START TASK INPUT

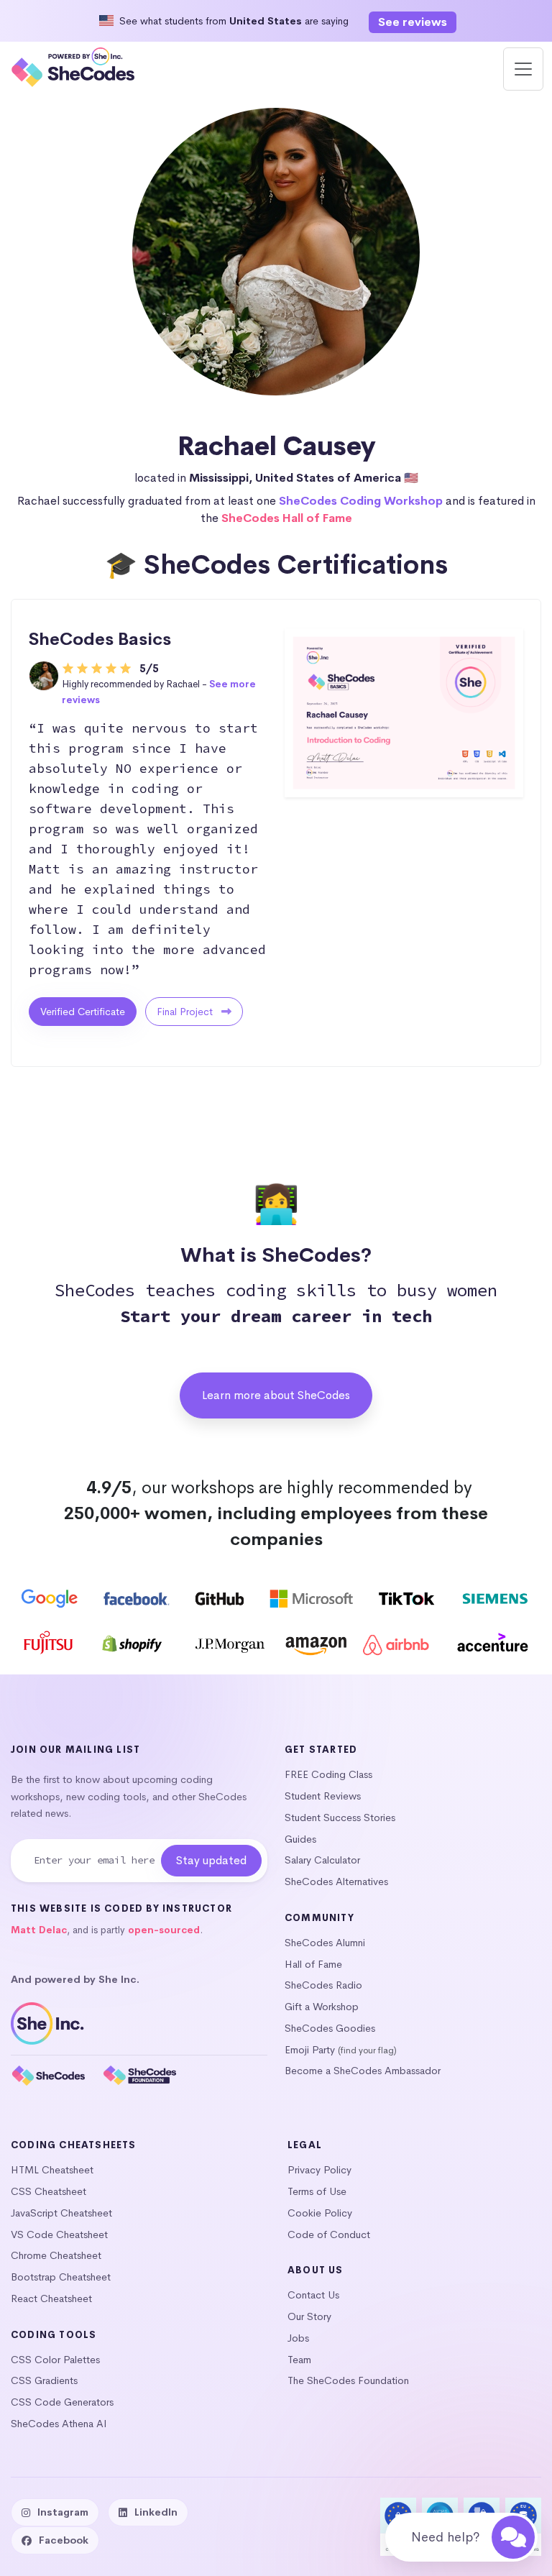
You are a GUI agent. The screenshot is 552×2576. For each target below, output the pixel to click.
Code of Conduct (329, 2234)
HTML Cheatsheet (52, 2169)
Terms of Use (317, 2191)
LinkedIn (156, 2512)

END TASK INPUT

# [YOUR OBJECTIVE]
If a record holds a picture, drop the picture and return the rest of it exactly.

# [PROBLEM SOLUTION]
You are a GUI agent. The screenshot is 552×2576. For each target below, output the pixel to click.
Code of Conduct (329, 2234)
HTML Cheatsheet (52, 2169)
Terms of Use (317, 2191)
LinkedIn (156, 2512)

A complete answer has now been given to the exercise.